In deze zaak heeft de Hoge Raad op 7 oktober 2016 uitspraak gedaan in een cassatieberoep van een belanghebbende tegen een eerdere uitspraak van de Centrale Raad van Beroep. De zaak betreft een hoger beroep dat de belanghebbende had ingesteld tegen een uitspraak van de Rechtbank Oost-Brabant, die betrekking had op een besluit van het college van burgemeester en wethouders van de gemeente Eindhoven, genomen op basis van de Wet werk en bijstand. De Centrale Raad van Beroep had op 19 januari 2016 uitspraak gedaan in deze kwestie, met nummer 14/1476 WWB.

De belanghebbende heeft in cassatie een aantal klachten ingediend tegen de uitspraak van de Centrale Raad. Het college van burgemeester en wethouders heeft hierop een verweerschrift ingediend, waarna de belanghebbende een conclusie van repliek heeft ingediend en het college een conclusie van dupliek. De Hoge Raad heeft de klachten van de belanghebbende beoordeeld en geconcludeerd dat deze niet tot cassatie kunnen leiden. De Hoge Raad oordeelde dat er geen nadere motivering nodig was, aangezien de klachten niet nopen tot beantwoording van rechtsvragen die van belang zijn voor de rechtseenheid of de rechtsontwikkeling.

Daarnaast heeft de Hoge Raad geen termen aanwezig geacht voor een veroordeling in de proceskosten.

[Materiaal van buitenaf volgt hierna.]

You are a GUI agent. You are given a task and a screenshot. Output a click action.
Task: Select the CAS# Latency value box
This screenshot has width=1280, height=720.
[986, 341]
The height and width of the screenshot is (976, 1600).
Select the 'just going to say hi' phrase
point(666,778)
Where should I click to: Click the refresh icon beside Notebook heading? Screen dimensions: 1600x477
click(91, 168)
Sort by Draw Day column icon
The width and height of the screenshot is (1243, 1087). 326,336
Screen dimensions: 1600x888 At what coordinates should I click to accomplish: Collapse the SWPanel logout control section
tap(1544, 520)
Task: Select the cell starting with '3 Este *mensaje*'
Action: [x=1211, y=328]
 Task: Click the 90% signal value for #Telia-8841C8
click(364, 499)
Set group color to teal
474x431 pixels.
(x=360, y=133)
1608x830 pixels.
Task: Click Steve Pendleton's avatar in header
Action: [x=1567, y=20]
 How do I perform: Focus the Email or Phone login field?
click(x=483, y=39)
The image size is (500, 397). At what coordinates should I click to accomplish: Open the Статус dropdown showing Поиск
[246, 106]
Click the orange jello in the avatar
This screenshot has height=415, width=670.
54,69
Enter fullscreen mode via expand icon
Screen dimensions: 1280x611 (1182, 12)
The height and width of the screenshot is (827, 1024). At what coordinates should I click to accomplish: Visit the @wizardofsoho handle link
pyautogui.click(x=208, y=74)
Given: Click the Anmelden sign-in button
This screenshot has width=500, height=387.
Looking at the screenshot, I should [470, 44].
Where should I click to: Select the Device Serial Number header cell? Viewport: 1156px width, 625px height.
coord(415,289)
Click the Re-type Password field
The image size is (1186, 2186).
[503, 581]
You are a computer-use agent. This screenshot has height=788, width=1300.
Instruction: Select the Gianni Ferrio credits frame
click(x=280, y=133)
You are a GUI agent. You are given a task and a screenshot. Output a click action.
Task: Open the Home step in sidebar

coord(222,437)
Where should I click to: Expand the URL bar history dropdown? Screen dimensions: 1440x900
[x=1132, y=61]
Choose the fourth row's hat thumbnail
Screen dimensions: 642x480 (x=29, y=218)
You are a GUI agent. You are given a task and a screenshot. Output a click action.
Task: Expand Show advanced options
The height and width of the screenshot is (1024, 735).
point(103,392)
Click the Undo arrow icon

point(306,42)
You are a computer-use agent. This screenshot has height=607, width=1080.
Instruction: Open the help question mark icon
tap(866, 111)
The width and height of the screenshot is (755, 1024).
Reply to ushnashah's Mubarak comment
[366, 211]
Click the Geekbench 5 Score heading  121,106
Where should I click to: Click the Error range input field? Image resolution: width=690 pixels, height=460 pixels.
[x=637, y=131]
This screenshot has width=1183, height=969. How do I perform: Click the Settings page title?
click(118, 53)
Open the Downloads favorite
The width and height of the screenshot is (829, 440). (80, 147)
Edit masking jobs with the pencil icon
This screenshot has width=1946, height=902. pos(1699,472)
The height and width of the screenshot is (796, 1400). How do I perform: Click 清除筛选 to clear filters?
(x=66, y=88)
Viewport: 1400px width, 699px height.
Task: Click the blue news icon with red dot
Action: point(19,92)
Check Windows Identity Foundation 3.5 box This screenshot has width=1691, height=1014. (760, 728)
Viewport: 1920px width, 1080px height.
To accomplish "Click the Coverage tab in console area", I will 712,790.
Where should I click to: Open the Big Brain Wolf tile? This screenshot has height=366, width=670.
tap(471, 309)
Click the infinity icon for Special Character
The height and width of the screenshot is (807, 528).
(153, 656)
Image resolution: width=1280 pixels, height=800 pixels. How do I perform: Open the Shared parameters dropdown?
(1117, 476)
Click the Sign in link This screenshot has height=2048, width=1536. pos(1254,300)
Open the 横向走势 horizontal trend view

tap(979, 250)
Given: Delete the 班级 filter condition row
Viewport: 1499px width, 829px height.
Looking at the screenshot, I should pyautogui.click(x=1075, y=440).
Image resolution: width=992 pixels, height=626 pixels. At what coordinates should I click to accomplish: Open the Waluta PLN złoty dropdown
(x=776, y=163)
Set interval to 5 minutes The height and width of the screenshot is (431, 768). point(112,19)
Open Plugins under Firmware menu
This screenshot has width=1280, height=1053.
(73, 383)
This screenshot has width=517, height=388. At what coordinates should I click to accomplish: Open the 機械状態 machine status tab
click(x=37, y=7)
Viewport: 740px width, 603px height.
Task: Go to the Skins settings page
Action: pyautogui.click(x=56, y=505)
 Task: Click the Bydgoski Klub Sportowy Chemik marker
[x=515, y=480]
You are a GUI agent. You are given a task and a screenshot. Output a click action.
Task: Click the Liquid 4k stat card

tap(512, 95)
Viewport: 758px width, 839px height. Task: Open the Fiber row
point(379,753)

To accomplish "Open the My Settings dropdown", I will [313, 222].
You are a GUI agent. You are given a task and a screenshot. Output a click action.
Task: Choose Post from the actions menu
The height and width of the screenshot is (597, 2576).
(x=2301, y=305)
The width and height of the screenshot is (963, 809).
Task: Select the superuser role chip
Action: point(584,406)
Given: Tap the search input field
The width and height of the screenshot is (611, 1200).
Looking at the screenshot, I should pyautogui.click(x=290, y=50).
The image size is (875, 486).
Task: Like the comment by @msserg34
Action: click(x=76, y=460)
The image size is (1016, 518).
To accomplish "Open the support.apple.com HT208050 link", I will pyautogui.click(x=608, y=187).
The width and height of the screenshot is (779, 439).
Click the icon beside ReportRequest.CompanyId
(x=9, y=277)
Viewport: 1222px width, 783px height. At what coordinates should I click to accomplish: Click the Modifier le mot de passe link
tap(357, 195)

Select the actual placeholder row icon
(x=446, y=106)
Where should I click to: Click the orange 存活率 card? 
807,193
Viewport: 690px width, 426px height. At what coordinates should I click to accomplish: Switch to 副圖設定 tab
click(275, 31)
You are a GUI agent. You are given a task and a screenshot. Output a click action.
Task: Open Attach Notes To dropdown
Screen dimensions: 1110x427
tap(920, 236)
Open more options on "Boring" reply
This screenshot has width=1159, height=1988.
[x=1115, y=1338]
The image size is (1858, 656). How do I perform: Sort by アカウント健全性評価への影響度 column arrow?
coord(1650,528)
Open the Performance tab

Uiteindelijk heeft de Hoge Raad het beroep in cassatie ongegrond verklaard, waarmee de uitspraak van de Centrale Raad van Beroep in stand blijft. Dit arrest is openbaar uitgesproken door de vice-president R.J. Koopman, samen met de raadsheren C. Schaap en J. Wortel, in aanwezigheid van de waarnemend griffier F. Treuren.

Uitspraak

7 oktober 2016
Nr. 16/01156
Arrest
gewezen op het beroep in cassatie van
[X]te
[Z](hierna: belanghebbende) tegen de uitspraak van de
Centrale Raad van Beroepvan 19 januari 2016, nr. 14/1476 WWB, op het hoger beroep van belanghebbende tegen de uitspraak van de Rechtbank Oost-Brabant (nr. SHE 13/3648) betreffende het ten aanzien van belanghebbende genomen besluit ingevolge de Wet werk en bijstand.

1.Geding in cassatie

Belanghebbende heeft tegen de uitspraak van de Centrale Raad beroep in cassatie ingesteld en daarbij een aantal klachten aangevoerd.
Het college van burgemeester en wethouders van de gemeente Eindhoven (hierna: het College) heeft een verweerschrift ingediend.
Belanghebbende heeft een conclusie van repliek ingediend.
Het College heeft een conclusie van dupliek ingediend.

2.Beoordeling van de klachten

De klachten kunnen niet tot cassatie leiden. Dit behoeft, gezien artikel 81, lid 1, van de Wet op de rechterlijke organisatie, geen nadere motivering, nu de klachten niet nopen tot beantwoording van rechtsvragen in het belang van de rechtseenheid of de rechtsontwikkeling.

3.Proceskosten

De Hoge Raad acht geen termen aanwezig voor een veroordeling in de proceskosten.

4.Beslissing

De Hoge Raad verklaart het beroep in cassatie ongegrond.
Dit arrest is gewezen door de vice-president R.J. Koopman als voorzitter, en de raadsheren C. Schaap en J. Wortel, in tegenwoordigheid van de waarnemend griffier F. Treuren, en in het openbaar uitgesproken op 7 oktober 2016.